Jika kau tidak mencintaiku, maka pergilah. Bukannya tidak ingin mempertahankanmu, melainkan aku lebih mengutamakan kebahagianmu.
~A Thousand Hearts for Veny
...
Kedua alis Veny mengernyit.
Bukan karena tidak paham akan materi yang diberikan di kelas ini, melainkan tidak paham dengan apa yang dipikirkan oleh orang yang baru saja menelponnya tadi.
Belum sempat ia mendengar Alvin berbicara banyak, belum lagi cowok itu menjawab pertanyaan-pertanyaan yang membuatnya cemas, tapi percakapan sudah terputus terlebih dahulu.
Tidak, bukan terputus, mungkin lebih tepatnya lagi diputus oleh Alvin secara sepihak.
Dengan pasrah, Veny meletakkan handphone-nya ke dalam tas lalu menyimak kembali buku materinya dengan susah payah. Kedua matanya boleh saja memerhatikan tulisan-tulisan di buku tebal itu. Tapi pikirannya? Hatinya?
Sungguh, ingin rasanya Veny kesal setengah mati kepada Alvin.
Ayolah! Bukannya ia tak tahu apa alasan Alvin memutuskan percakapan itu tiba-tiba? Bukannya ia tak tahu kenapa cowok itu bersikap sedikit uring-uringan kepadanya.
Ia memang tahu kondisi Alvin, dan mungkin karena kondisi fisik yang tidak membaik itu malah membuat batin Alvin menjadi tidak baik, terlihat sensitif, dan seolah-olah membuat batas ini-punyaku-dan-jangan-mengambilnya.
Dan suasana itu diperburuk lagi oleh hadirnya Rengga di saat-saat sepert itu.
Perlahan Veny mengembus napas panjang, memejamkan mata sejenak. Alvin boleh cemburu padanya, tapi jika sudah seperti itu bukannya kelewatan?
Cemburu muncul karena ragu. Dan cowok itu meragukannya sekarang. Teramat sangat.
Aneh, harusnya Alvin tahu, tidak seharusnya cowok itu ragu pada perasaannya, lagipula bukan ia yang mendekati Rengga terlebih dahulu, tapi Rengga dululah yang ingin berkenalan dengannya dan menjadi teman, bahkan Rengga juga sempat-senpatnya berkenalan dengan Alvin terlebih dahulu bukan?
Merasakan aura-aura tidak enak di samping kanannya, Rengga menoleh ke arah Veny. "Kenapa Ven?"
"Suara kamu tadi kekencangan Ga, pas aku nelpon kedengaran Nathan, dia kayaknya cemburu."
Rengga terdiaam sejenak, pandangan yang tadinya fokus ke buku materi kini melirik ke arah Veny.
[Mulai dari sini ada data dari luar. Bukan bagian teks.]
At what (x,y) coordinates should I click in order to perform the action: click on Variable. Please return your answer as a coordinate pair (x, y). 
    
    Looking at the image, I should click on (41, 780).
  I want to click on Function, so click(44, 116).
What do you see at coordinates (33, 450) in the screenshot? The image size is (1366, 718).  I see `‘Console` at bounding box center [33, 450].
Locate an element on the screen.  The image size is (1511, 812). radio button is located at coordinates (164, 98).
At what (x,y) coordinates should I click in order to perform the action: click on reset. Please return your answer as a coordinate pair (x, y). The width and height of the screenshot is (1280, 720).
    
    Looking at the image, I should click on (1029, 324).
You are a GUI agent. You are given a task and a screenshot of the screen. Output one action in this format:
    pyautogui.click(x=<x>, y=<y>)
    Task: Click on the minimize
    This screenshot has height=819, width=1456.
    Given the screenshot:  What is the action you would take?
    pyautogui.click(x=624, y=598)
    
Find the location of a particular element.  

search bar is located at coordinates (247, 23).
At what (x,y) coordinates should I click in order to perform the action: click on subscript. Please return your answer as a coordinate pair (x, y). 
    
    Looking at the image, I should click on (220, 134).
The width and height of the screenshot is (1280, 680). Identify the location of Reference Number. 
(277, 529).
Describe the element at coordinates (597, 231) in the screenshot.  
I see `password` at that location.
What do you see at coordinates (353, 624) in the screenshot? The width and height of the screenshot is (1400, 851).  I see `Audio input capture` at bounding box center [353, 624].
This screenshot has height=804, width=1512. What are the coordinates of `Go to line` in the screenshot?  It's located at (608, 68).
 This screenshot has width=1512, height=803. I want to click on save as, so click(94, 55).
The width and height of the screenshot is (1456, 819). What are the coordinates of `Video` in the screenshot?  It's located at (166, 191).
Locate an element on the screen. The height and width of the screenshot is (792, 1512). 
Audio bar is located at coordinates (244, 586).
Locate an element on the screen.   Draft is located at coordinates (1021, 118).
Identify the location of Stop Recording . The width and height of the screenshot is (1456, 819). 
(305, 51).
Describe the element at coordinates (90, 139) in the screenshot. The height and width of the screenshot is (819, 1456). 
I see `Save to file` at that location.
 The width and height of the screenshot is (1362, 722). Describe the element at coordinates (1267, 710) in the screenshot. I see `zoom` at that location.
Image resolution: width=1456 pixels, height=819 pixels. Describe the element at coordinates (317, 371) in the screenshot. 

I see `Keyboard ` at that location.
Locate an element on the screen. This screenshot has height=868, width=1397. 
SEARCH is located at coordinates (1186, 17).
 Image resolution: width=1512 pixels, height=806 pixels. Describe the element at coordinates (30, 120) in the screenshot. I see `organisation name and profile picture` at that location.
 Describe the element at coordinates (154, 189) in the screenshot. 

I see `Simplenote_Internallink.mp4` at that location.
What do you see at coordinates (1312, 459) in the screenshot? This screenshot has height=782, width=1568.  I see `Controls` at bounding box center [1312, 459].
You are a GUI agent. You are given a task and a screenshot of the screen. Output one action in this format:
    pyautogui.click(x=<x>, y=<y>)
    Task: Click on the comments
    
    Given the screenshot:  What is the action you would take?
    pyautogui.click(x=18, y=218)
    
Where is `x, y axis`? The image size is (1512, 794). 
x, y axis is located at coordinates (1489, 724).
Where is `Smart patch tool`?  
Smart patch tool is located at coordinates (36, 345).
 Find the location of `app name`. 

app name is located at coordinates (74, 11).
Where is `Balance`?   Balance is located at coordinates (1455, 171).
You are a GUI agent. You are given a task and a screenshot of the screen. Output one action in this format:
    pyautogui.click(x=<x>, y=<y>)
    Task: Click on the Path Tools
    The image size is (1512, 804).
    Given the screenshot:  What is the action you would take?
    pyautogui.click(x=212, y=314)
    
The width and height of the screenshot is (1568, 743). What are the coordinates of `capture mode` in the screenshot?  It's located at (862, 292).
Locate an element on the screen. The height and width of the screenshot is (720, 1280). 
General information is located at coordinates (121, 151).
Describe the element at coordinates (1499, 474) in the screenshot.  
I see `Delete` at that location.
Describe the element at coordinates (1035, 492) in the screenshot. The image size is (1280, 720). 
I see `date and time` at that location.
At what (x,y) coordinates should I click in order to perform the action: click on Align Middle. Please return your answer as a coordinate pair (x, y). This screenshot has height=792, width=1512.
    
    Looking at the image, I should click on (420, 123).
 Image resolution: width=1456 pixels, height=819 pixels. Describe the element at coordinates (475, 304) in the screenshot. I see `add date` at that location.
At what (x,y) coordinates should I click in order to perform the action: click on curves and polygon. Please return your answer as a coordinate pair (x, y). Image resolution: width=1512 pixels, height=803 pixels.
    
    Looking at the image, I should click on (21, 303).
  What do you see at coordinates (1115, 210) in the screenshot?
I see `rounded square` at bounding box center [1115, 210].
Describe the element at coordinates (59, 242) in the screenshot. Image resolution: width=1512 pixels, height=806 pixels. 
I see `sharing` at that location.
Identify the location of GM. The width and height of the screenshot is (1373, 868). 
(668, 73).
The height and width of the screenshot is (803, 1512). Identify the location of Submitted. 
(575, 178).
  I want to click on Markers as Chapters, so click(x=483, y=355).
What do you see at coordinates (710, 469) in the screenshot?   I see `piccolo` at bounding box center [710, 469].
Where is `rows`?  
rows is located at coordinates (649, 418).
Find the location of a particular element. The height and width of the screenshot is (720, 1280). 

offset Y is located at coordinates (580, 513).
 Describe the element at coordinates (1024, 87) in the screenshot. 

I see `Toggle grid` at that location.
Tak ada pandangan Rengga yang biasa, bukan pandangan heran, ataupun ceria seperti biasanya, melainkan pandang datar yang dapat Veny lihat sekarang.
"Gue bakal jauhin lo," tekan Rengga, memandang mata cokelat pekat itu dengan erat. "Gue bukan orang bodoh yang kerjaannya cuma bisa rusakin hubungan orang lain."
"Jauh?" Veny menggeleng pelan. Haruskah sampai seperti ini? Sama seperti Rengga, dirinya juga bukan orang bodoh, mencampakkan seseorang yang ingin berteman dengannya seperti sampah. Teman satu hal berharga yang perlu dijaga layaknya emas.
"Kamu enggak perlu jauh Ga. Aku Nathan, kamu, memang lagi terlibat dalam masalah sekarang, tapi bukan berati kamu harus pergi, ini salah paham Ga, kita cuma perlu tekankan ke Nathan baik-baik. Kita teman, oke?"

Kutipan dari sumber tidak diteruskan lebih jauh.